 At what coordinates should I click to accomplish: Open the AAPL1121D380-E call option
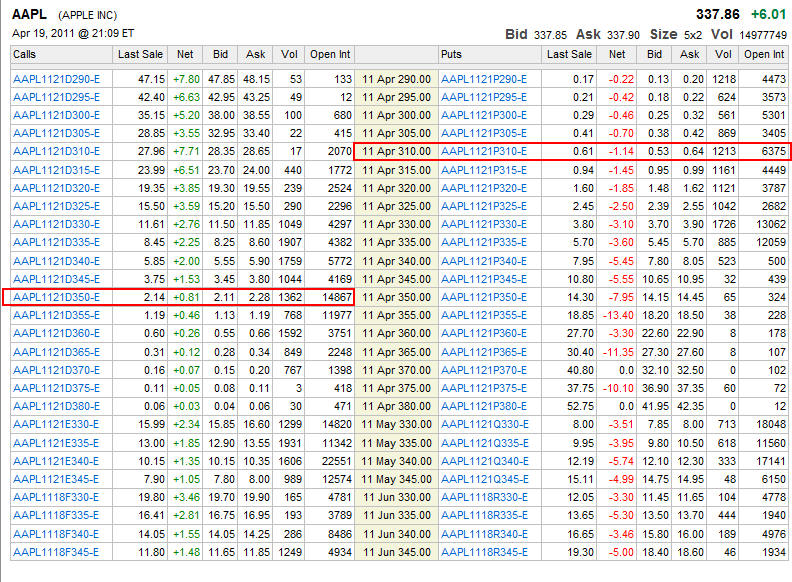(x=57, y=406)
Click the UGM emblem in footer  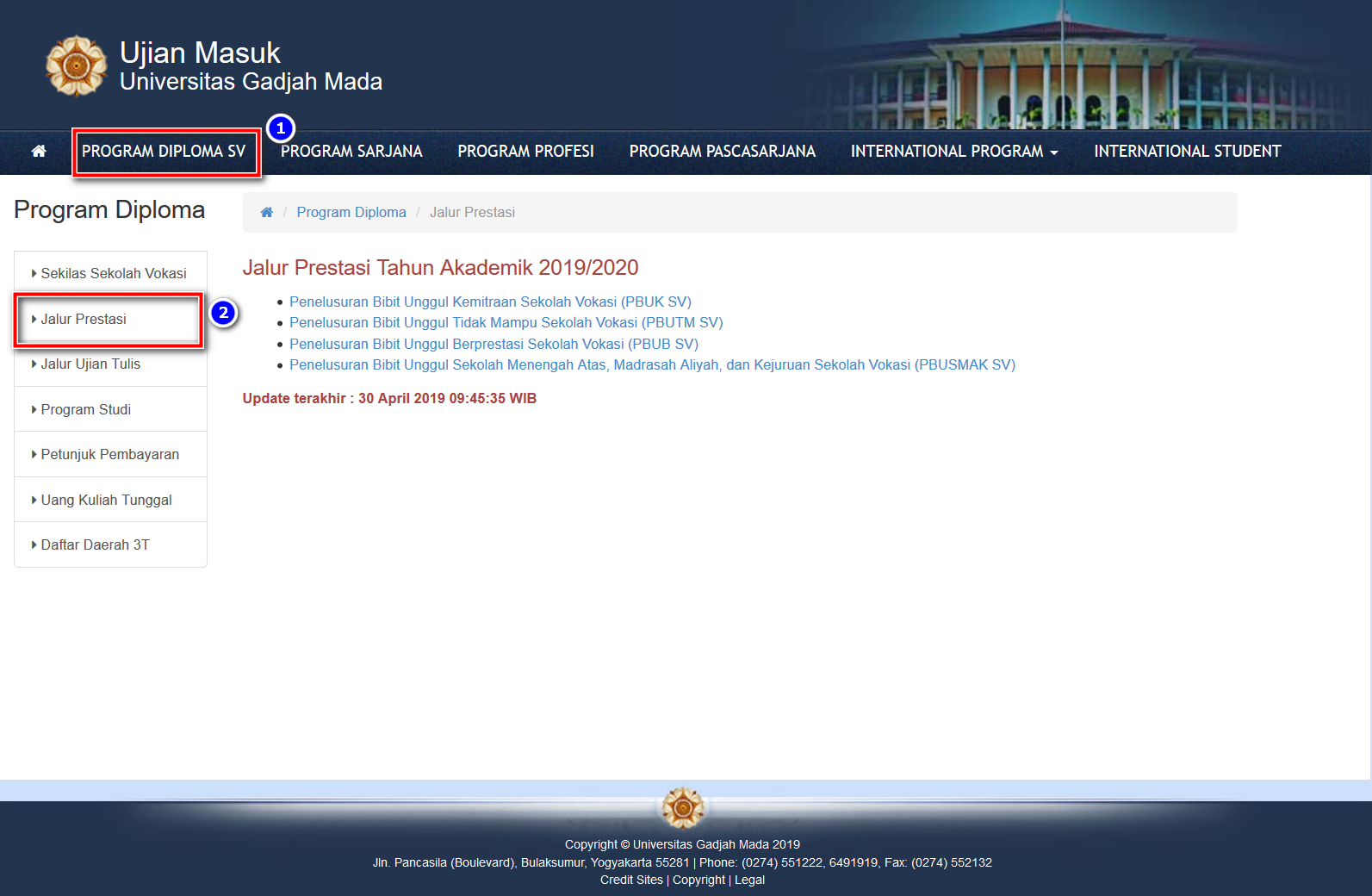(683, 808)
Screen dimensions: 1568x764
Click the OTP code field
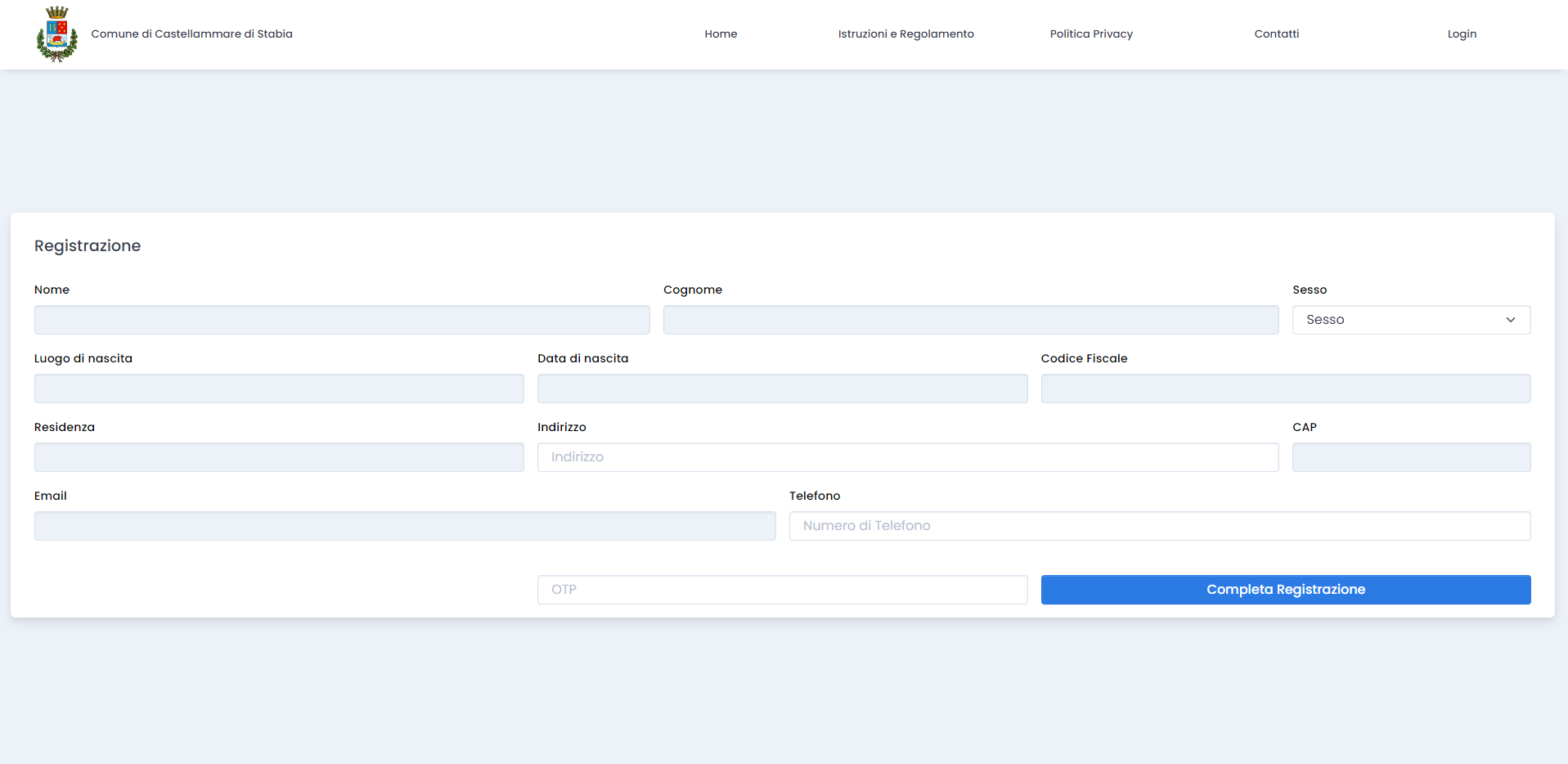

====================

◆ Problem to solve: Your answer must be the lines from the one containing "Screen dimensions: 1568x764" through the last line of the records, printed exactly with no pictures; please include both ends.

◆ Task result:
Screen dimensions: 1568x764
Click the OTP code field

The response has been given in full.